问题
I´m using the package MICE in R to do multiple imputations. I´ve done several imputations with only numerical variables, the imputation method is predictive mean matching, and when I use the command stripplot(name of imputed dataset) I get to see the observed and imputed values of all the variables.
The problem occurs when I try to do imputation on a combination of categorical and numerical variables. The imputation method then is PMM for the numerical variables, and logistical regression for the categorical ones. The stripplot-command only shows me the numerical variables.
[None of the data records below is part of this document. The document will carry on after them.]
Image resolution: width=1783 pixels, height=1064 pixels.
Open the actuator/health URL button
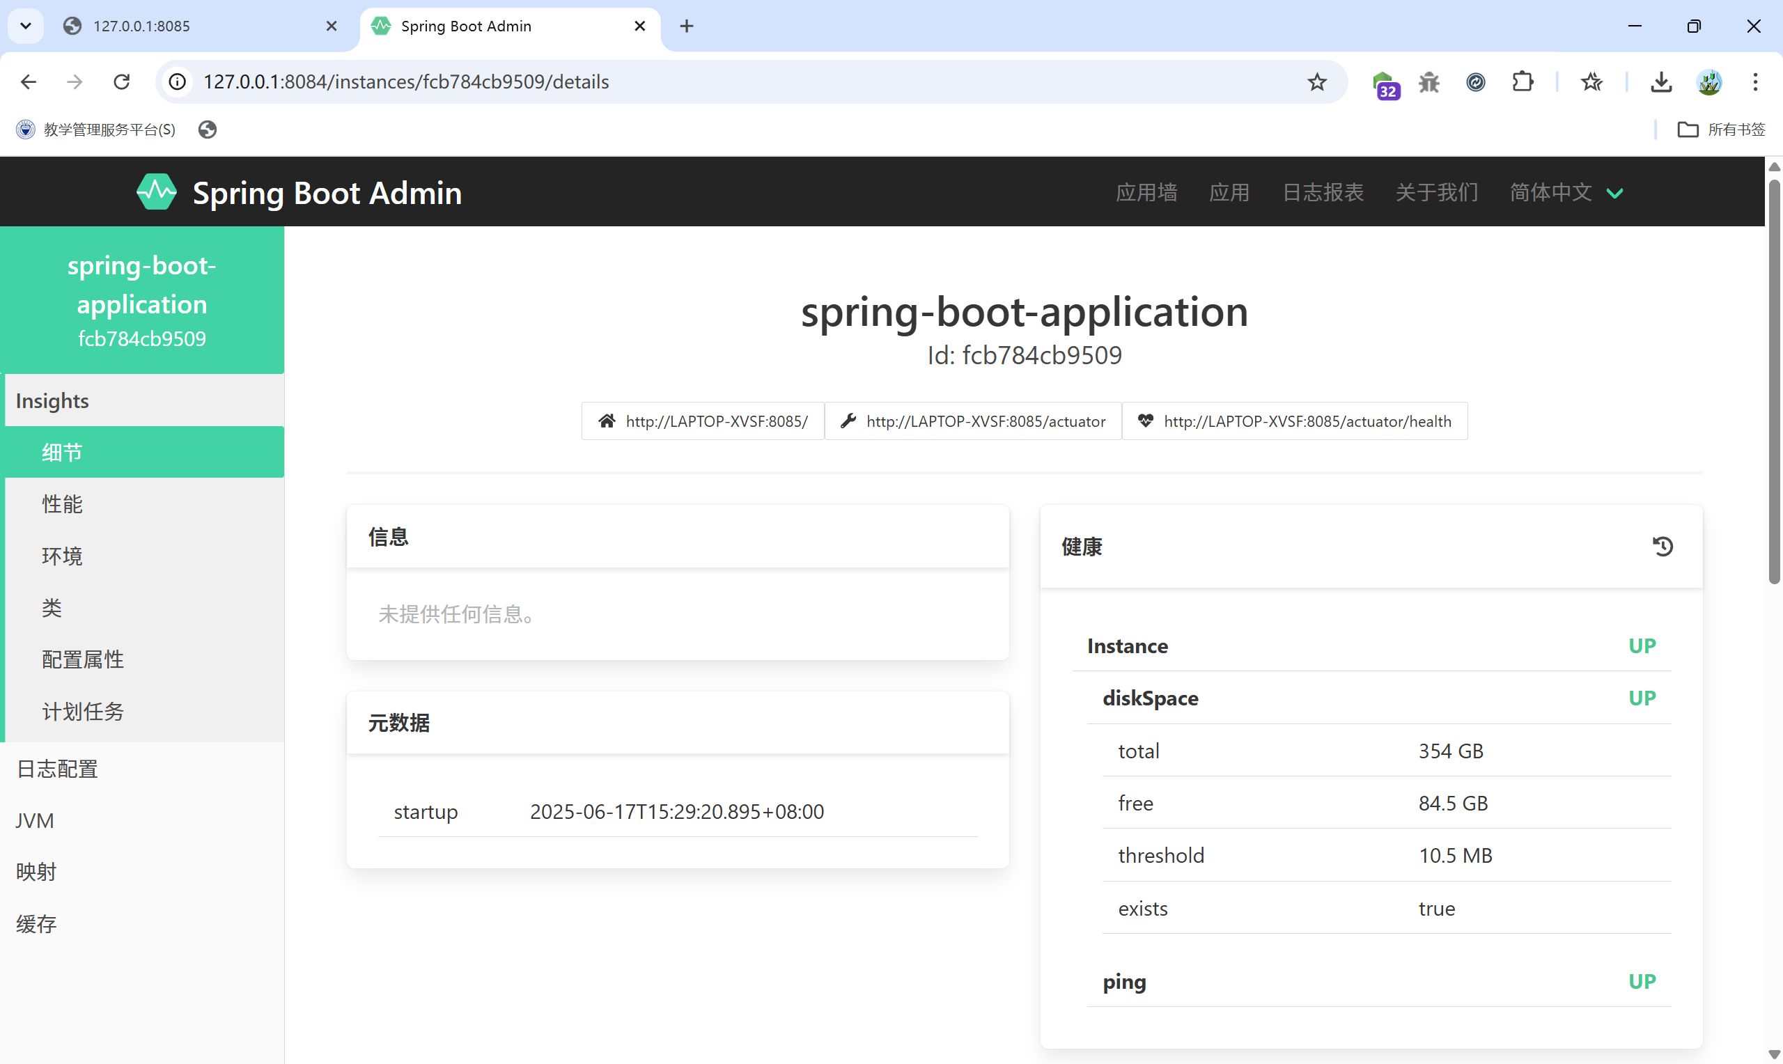point(1294,421)
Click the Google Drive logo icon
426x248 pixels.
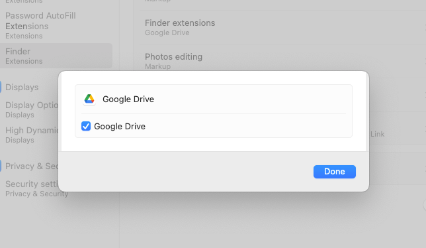89,99
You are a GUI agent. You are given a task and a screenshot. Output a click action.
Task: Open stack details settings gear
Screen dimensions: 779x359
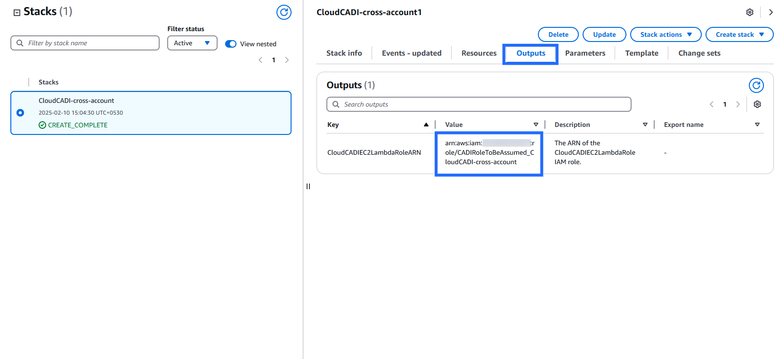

I tried to specify with these commands were edu is a categorical variable with 2 values:
stripplot(imp, imp$edu)
stripplot(imp, names(imp$edu))
And I got this error:
Error in stripplot.mids(imp, imp$edu) : Cannot pad extended formula.
Does anyone know how I can plot the values of the observed and the imputed values for both the numerical and the categorical variables?
回答1:
One thing you can try is to retrieve the imputed dataset
as a data.frame and just use normal plotting functions. First retrieve the datasets including the original dataset with missing values (imp is the mice.mids object i.e. result of running mice)
impL <- complete(imp,"long",include = T)
Next add a dummy indicating which datasets are imputed
impL$Imputed <- factor(impL$.imp >0,labels = c("Observed","Imputed"))
Then you can just use plotting functions for each variable. This has the benefit that you can create nicer plots. For example using ggplot
(package ggplot2) to create a barplot on a categorical variable:
ggplot(impL[which(!is.na(impL$var1)),],aes(x = var1)) +
geom_bar(aes(y = ..prop.., group = Imputed)) + facet_wrap(Imputed ~ .,ncol=1,nrow=2)
The !is.na
is included to avoid the plotting of an NA bar. var1
is the variable you want to plot. For a continuous variable you might create a density plot.
ggplot(impL, aes(x = var2, colour = Imputed)) + geom_density()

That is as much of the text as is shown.